▶ [OBJECTIVE]: Pull out every line of the material below that contains the string "profile", and copy each line in full.

▶ [DATA FOR PROCESSING]:
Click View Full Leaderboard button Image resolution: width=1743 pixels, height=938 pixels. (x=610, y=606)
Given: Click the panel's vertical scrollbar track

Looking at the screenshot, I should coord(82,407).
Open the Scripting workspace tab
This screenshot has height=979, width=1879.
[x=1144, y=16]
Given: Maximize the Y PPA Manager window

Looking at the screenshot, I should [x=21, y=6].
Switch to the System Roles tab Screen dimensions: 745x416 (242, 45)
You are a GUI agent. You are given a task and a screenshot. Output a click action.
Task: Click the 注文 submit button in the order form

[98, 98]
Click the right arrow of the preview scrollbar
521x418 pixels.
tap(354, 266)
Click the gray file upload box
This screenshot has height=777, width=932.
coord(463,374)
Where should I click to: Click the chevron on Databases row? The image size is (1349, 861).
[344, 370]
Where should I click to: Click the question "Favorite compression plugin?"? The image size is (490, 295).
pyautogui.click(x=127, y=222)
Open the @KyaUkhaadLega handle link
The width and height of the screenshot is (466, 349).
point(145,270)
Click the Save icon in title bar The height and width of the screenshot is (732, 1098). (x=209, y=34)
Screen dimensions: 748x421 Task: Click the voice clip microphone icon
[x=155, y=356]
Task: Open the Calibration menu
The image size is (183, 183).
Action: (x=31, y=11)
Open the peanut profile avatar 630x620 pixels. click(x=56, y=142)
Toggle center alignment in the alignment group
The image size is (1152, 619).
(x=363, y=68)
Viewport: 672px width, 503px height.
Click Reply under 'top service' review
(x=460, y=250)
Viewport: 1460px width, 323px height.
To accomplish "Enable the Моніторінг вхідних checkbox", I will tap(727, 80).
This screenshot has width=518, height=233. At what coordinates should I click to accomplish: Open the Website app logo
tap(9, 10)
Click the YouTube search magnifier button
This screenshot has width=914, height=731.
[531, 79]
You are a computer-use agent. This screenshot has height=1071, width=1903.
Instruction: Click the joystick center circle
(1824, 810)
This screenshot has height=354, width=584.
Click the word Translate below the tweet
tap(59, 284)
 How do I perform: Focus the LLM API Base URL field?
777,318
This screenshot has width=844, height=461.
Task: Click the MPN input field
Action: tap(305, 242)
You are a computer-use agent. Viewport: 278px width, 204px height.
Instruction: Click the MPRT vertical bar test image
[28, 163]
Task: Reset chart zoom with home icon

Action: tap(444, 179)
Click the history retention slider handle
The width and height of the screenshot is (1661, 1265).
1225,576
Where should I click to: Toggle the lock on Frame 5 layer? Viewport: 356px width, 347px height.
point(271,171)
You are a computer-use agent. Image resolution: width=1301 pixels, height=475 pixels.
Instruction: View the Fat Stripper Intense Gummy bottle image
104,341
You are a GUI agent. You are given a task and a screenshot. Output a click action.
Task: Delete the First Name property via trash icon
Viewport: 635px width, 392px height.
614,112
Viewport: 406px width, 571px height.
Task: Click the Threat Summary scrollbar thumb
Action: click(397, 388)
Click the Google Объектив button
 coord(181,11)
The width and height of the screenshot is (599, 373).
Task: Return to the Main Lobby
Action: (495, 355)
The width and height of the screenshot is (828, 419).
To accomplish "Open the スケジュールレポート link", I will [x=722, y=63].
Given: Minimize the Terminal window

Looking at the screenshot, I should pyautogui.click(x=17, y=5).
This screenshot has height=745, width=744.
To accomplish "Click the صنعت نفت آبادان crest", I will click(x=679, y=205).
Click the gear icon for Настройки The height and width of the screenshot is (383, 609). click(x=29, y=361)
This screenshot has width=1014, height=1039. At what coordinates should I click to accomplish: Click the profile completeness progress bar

▶ [THE ANSWER]:
Open the peanut profile avatar 630x620 pixels. click(x=56, y=142)
This screenshot has width=1014, height=1039. At what coordinates should I click to accomplish: Click the profile completeness progress bar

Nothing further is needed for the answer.